| TASK DIRECTIONS |
Where the line containing "You are a GUI" appears, start repeating, and continue exactly through the last line below, adding nothing. Include no pictures.

====

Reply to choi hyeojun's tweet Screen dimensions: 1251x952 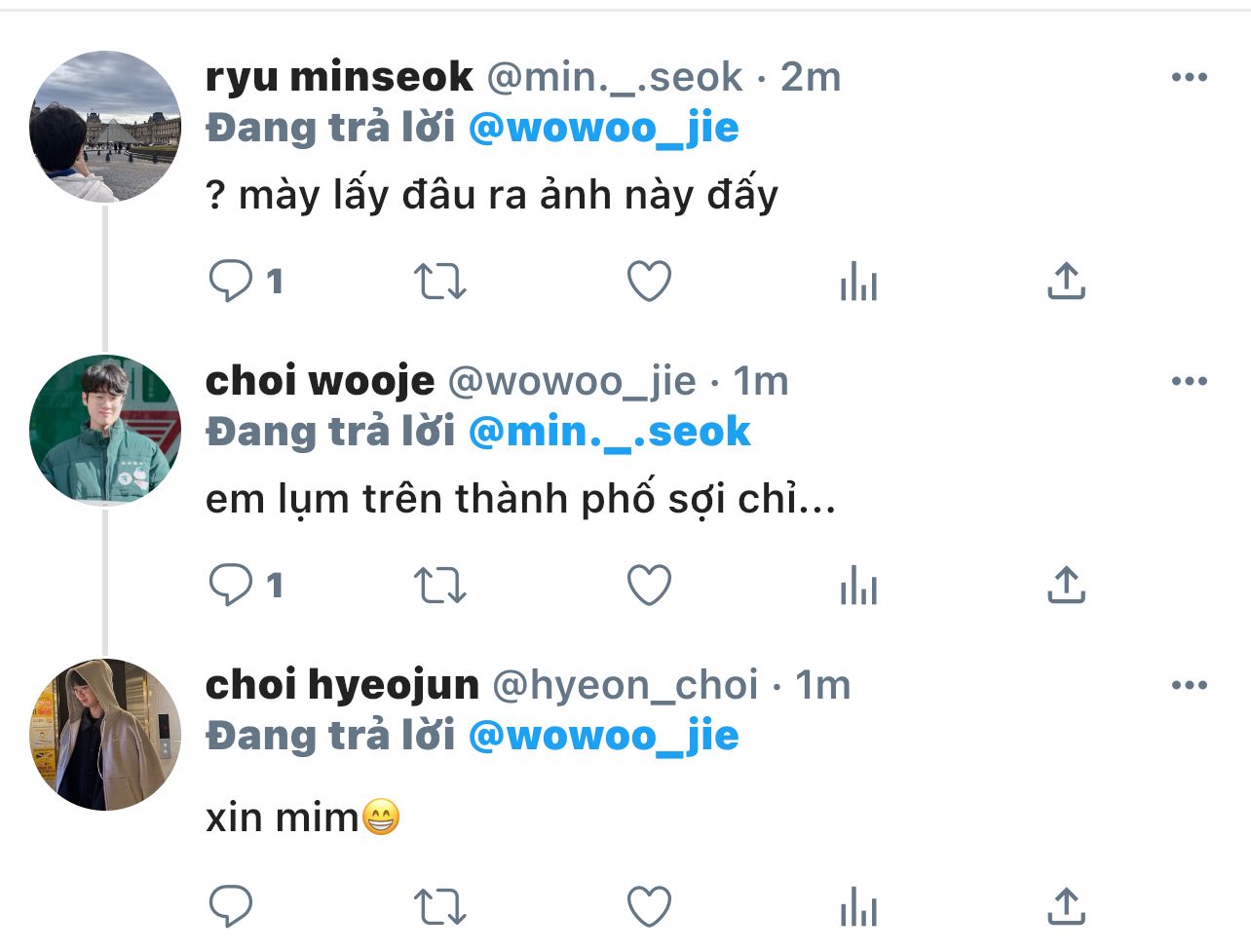click(231, 906)
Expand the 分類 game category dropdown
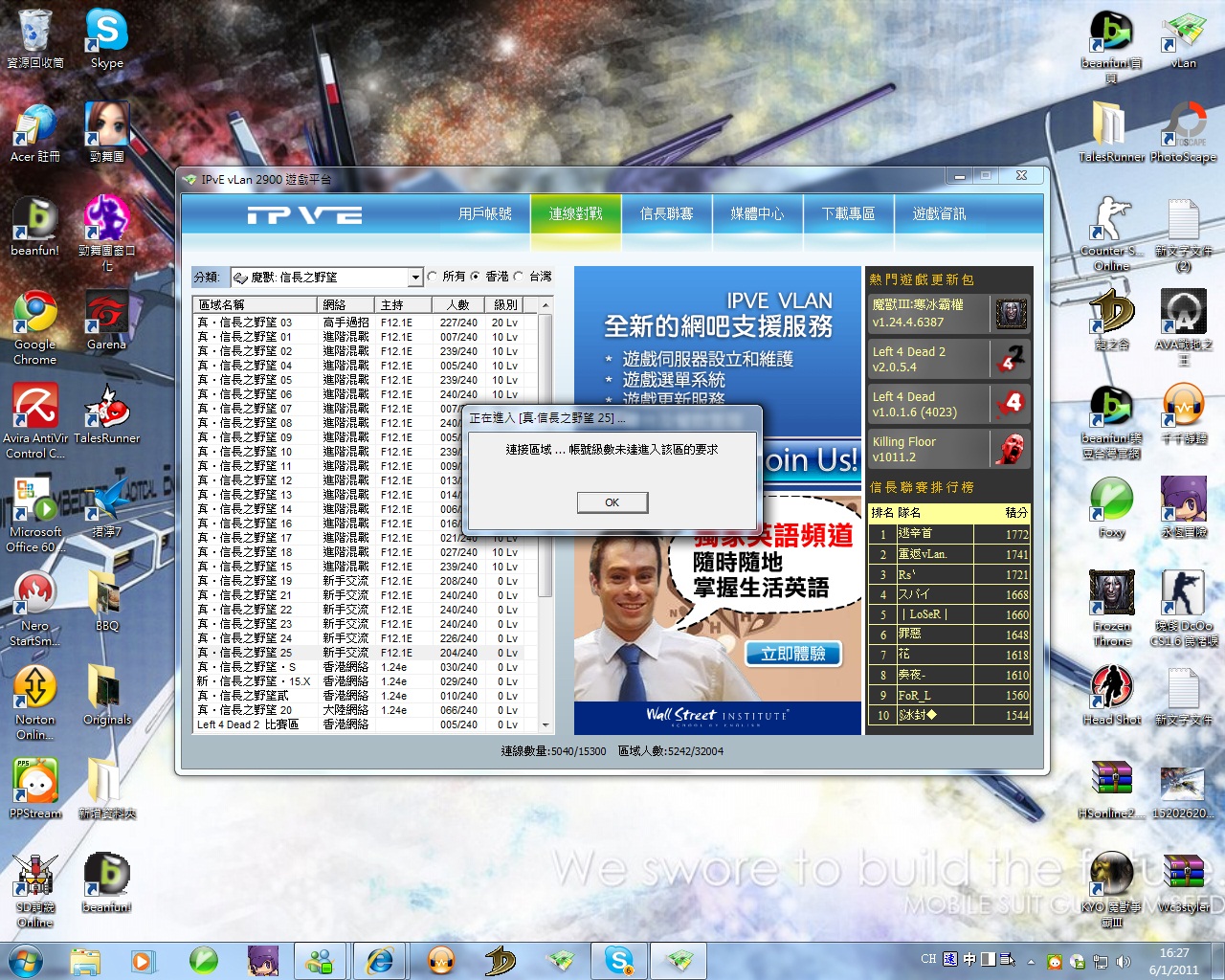 [x=414, y=278]
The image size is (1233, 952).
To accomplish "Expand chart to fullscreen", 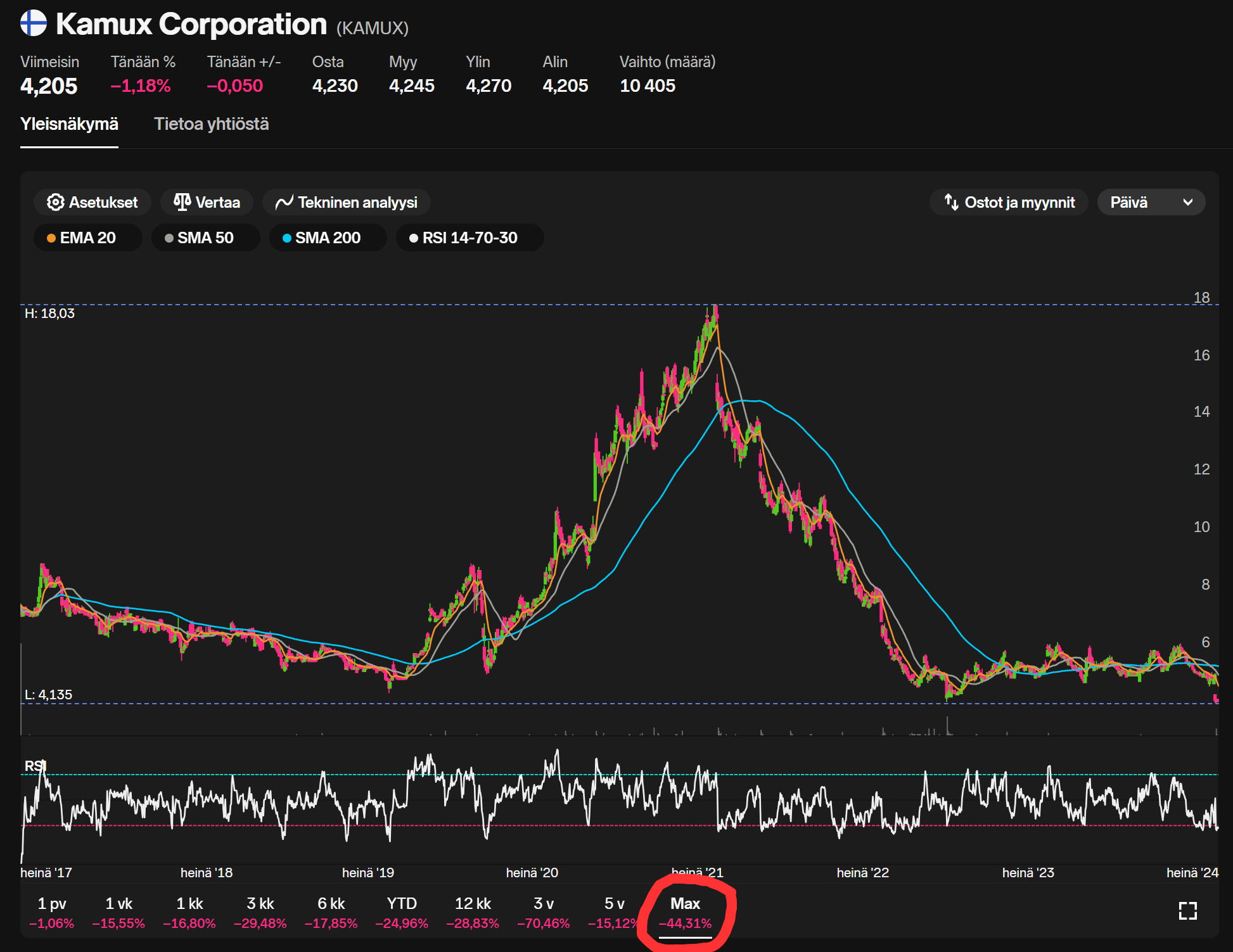I will click(x=1187, y=911).
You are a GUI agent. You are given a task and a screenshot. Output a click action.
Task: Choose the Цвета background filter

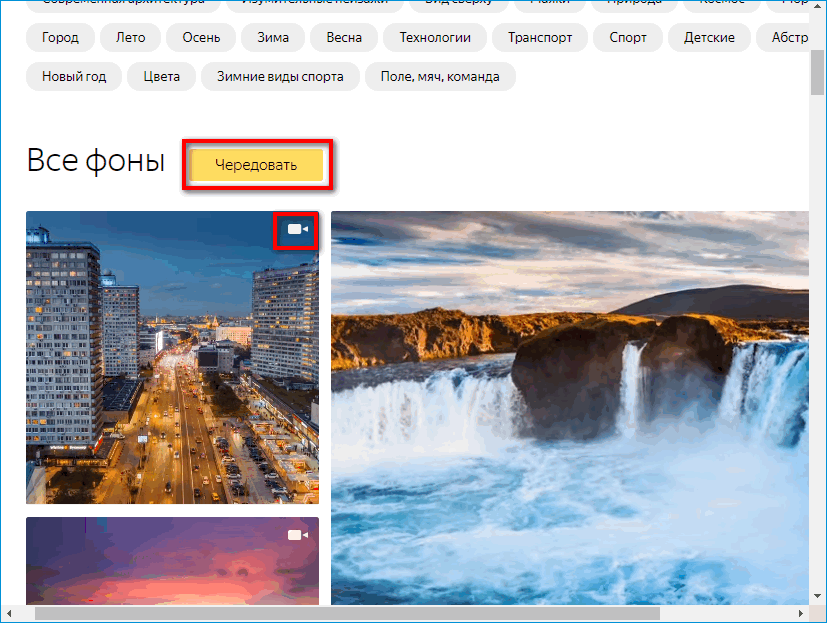pos(161,75)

====

| TASK RESULT |
You are a GUI agent. You are given a task and a screenshot. Output a click action.
Task: Choose the Цвета background filter

pos(161,75)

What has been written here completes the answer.